Just had breakfast - I put the cereal in the bowl and boiled the kettle for my tea and like a div I put the boiling water in the bowl instead of the mug. Defo suffering with the old lupus brain fog. It feels strange because I haven't felt like this for a ages. There was a period where I was like this almost all the time. So frustrating. I'd be at work and just make so many mistakes or forget simple things and very important things. It was so hard to cope with especially because I don't think anyone truly understood what I was going through.
On top of the brain fog, its pretty damn hard to concentrate when you're in a lot of pain so I think I coped pretty well considering.

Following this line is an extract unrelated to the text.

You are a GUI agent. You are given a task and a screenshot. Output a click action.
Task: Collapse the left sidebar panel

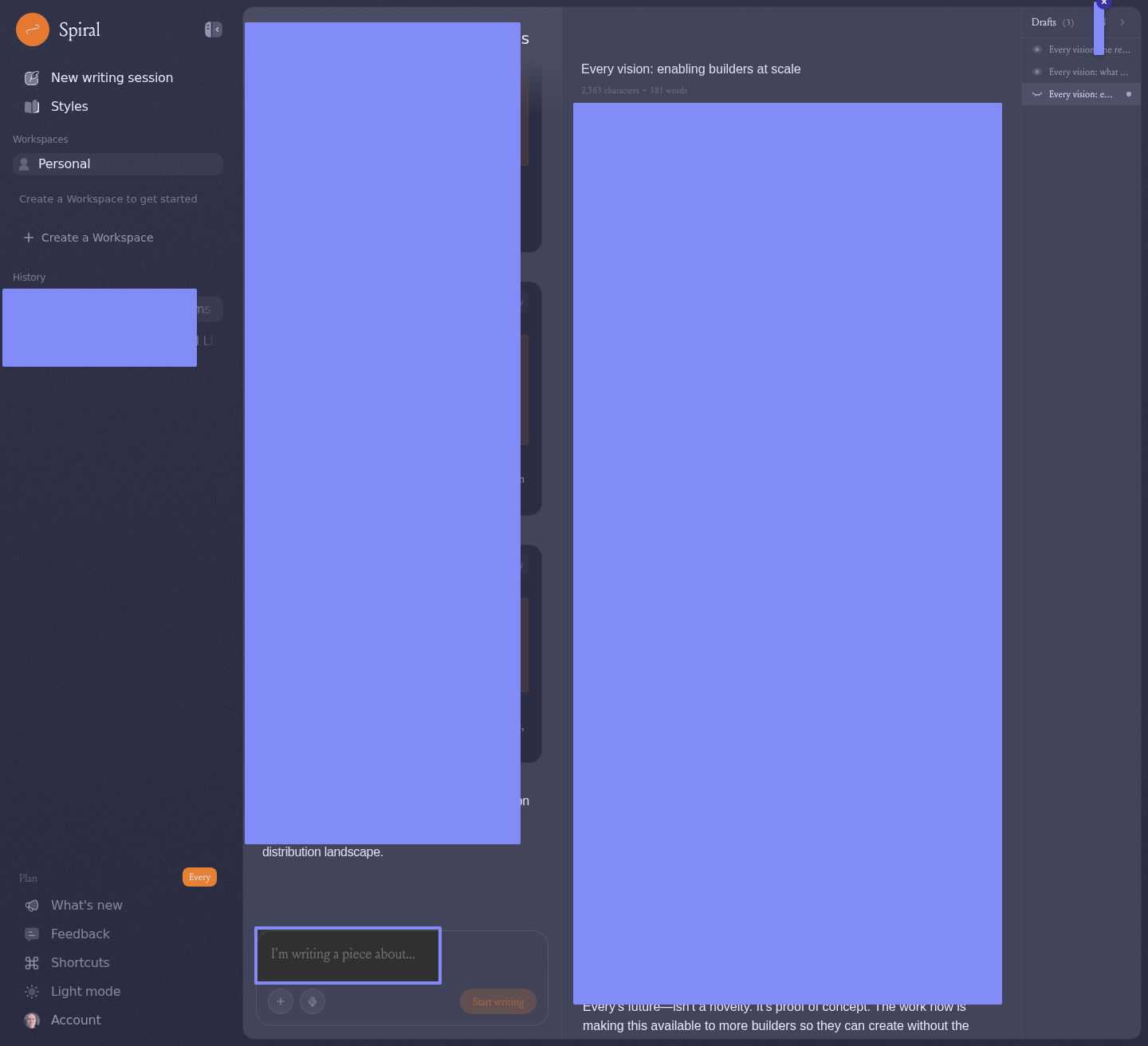213,29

Just don't know why I continued to work for so long! I hope I can get a part-time job soon and I hope its somewhere that people will actually try to understand my illness. That would be nice. I feel pretty unemployable at the moment though. I'll just have to wait and see what happens. Maybe I could get a job at the lupus unit - they'll definitely understand!
I'm so glad to be where I am in my life right now. I'm happy, I mean I know today is a bad day but I'm not sad or down about it because I know it will pass. I just feel so chilled, I love not worrying about struggling to go to work. Especially on days like today. It is such a blessing. I used to find it so stressful and I think it made my illness worse. The flare ups certainly lasted longer than they do now.
Fecking feck the pain is getting worse! Not sure what to do with myself. Think I might have a bath and a plate of pain killers for lunch. Or a bottle of gin, a chocolate bar and a handful of tramadol - now that's my kind of happy meal....
Arrrgh! I need to go food shopping - I aint got time for this lupus shizzle!!! Oh well dinner will have to be something from the freezer (shock! Horror!) Never mind.
So Kate and Wills had the baby hey. Couldn't really give a flying turd to be honest. Obviously wish them well and all that but not sure why there's such a hype. Its a baby. People have babies everyday.
Hmm do you think this lupus shite has put me in a bad mood? It also doesn't help that instead of watching Lorraine like I usually do at 8.30, I'm watching some bird standing outside a door, stumbling over her words and repeating herself because she can't handle live television. 'What will the future kings name be?' I've heard this four times in four minutes! We'll get his name when they're ready now bring back Lorraine and her fashion advice you dunce!
Tuesday afternoon:
I've just woken up from a 3 hour nap. Wow the fatigue has hit me hard. Haven't felt this exhausted in a while. Can't believe there was a time where I pretty much felt like this allll the time. Eff that!
Right, its time to go marinate my defrosted chicken, that's all I'll achieve today! Might attempt to do some gentle exercise later to stretch out my stiff muscles but that's it. I want to be buff on the beach but this fecking lupus keeps getting in my way!!!! It doesn't help that I'm currently watching big bang theory and Penny's figure is beautiful! You can tell she works out. Grrr. Screw you, Lupus! Screw yooou!!
Look at her...Amazing
A fellow lupie I'm friends with on facebook just said she loves how I think because I said I'm not lupus's bitch. Lupus is MY bitch! Yep. No shitey illness like lupus is gonna stop me doing what I wanna do. And today I wanna cook some peri peri chicken so that's what I shall do.